__Saved entries__
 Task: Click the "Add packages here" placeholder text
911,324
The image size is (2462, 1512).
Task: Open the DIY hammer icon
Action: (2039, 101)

__Exercise brief__
Your answer must be every record above, set down exactly as written.

__Solution for this problem__
 Task: Click the "Add packages here" placeholder text
911,324
The image size is (2462, 1512).
Task: Open the DIY hammer icon
Action: (2039, 101)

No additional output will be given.